We believe that Way out West’s popularity is boosted as it’s our free game – so presumably customers are upgrading to the paid version when they want to add more players. One thing we could do to test that is to change the free game, and that’s something we may think about in the future.

New and updated games

Murder on the Dance Floor

Murder on the Dance Floor – one of our two new games for 2014

We published two new games in 2014: Death on the Dancefloor and A Speakeasy Murder. We also updated one of our older games, Murder at Sea (originally All at Sea), bringing it into line with our current format.

Sales of A Speakeasy Murder have started strongly, and in 2015 it may be challenging Hollywood Lies for a top three position.

Doubling our newsletter’s readership

In 2014 we doubled the readership of our newsletter, which was its best growth for a long time. By signing up to our newsletter you also get to download our free copy of Way out West, which no doubt helps explains some of the growth!

Improving the website

Last year we identified that we needed to improve our website and as a result we:

  • Made a few cosmetic changes (including more photos) and rearranged the layout to make it more friendly.
  • Changed the site header to the montage photograph when testing proved that it was more effective than a testimonial.
  • Added a page for customers new to our games.
  • Updated the FAQ and pulled it all into one place (it was tucked around in different places before).
    combined the stories and pictures pages into a single page, which makes them easier to see (and avoids duplicating content which can be a search-engine black mark).
  • Kept the blog going fairly consistently for most of the year, but towards the end of the year Real Life got away from me and I was unable to update is as much as I liked. I’m hoping to be a bit more regular again in 2015.

Overall the website changes seem to have worked, so I think that’s a success.

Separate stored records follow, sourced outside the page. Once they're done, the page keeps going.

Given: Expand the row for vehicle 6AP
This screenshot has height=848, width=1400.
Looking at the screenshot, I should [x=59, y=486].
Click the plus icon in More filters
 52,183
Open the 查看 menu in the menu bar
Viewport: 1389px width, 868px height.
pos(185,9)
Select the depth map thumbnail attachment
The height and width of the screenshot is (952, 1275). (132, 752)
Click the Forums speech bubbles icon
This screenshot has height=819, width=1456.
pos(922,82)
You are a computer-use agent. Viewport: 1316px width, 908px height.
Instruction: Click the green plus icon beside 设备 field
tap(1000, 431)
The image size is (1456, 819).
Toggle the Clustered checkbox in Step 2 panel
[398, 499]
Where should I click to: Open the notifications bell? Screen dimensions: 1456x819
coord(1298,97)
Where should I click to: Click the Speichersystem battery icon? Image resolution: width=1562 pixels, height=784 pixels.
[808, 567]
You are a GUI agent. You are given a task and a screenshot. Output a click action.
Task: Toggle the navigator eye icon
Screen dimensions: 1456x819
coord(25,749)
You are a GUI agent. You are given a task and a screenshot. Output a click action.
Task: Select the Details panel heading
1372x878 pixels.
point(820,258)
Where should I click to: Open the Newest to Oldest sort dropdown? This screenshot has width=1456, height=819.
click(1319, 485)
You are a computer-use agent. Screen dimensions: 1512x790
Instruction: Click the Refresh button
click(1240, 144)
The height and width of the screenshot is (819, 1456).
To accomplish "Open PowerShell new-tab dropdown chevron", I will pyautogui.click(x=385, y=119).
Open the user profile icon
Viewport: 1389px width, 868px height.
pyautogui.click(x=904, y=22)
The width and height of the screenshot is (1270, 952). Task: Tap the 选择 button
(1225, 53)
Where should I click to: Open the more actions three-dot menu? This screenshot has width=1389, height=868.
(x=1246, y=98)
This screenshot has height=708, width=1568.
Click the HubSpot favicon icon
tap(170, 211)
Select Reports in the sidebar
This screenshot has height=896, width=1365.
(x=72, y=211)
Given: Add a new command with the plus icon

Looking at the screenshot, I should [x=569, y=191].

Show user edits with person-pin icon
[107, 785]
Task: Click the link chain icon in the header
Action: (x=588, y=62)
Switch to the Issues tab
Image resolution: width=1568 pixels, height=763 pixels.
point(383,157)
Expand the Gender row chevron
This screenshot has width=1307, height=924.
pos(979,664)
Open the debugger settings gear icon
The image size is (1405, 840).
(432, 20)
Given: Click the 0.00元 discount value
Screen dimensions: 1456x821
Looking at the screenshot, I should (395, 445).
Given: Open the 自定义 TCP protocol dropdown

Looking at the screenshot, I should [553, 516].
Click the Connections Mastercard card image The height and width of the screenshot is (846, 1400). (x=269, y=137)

Looking back at our plans for 2014

We set ourselves some goals this time last year. Here’s how we did:

  • Get the website into a healthier place: Overall traffic was flat, but that hides a dip in the early part of 2014 and an encouraging upward trend since the start of September. So hopefully that will continue.
  • Publish Murder on the Dancefloor and A Speakeasy Slaughter: success. We thought we might get Death on the Rocks published as well, but that has slipped.
  • Update All at Sea: success, and now published as Murder at Sea.
  • Mo and I talked about possibly getting together one weekend to write a game (a bit like Peaky), but that didn’t happen and it was always optional.

Looking forward to 2015

Our plans for 2015 include:

  • Continuing to improve the website, and keep an eye on its performance.
  • Publish Death on the Rocks.
  • Update Hollywood Lies, bringing it into line with our current format.
  • Publish our standard rules. Our outstanding action from the feedback we received last May was to prepare standard rules that can be shared and sent out in advance. We’re well on the way with this.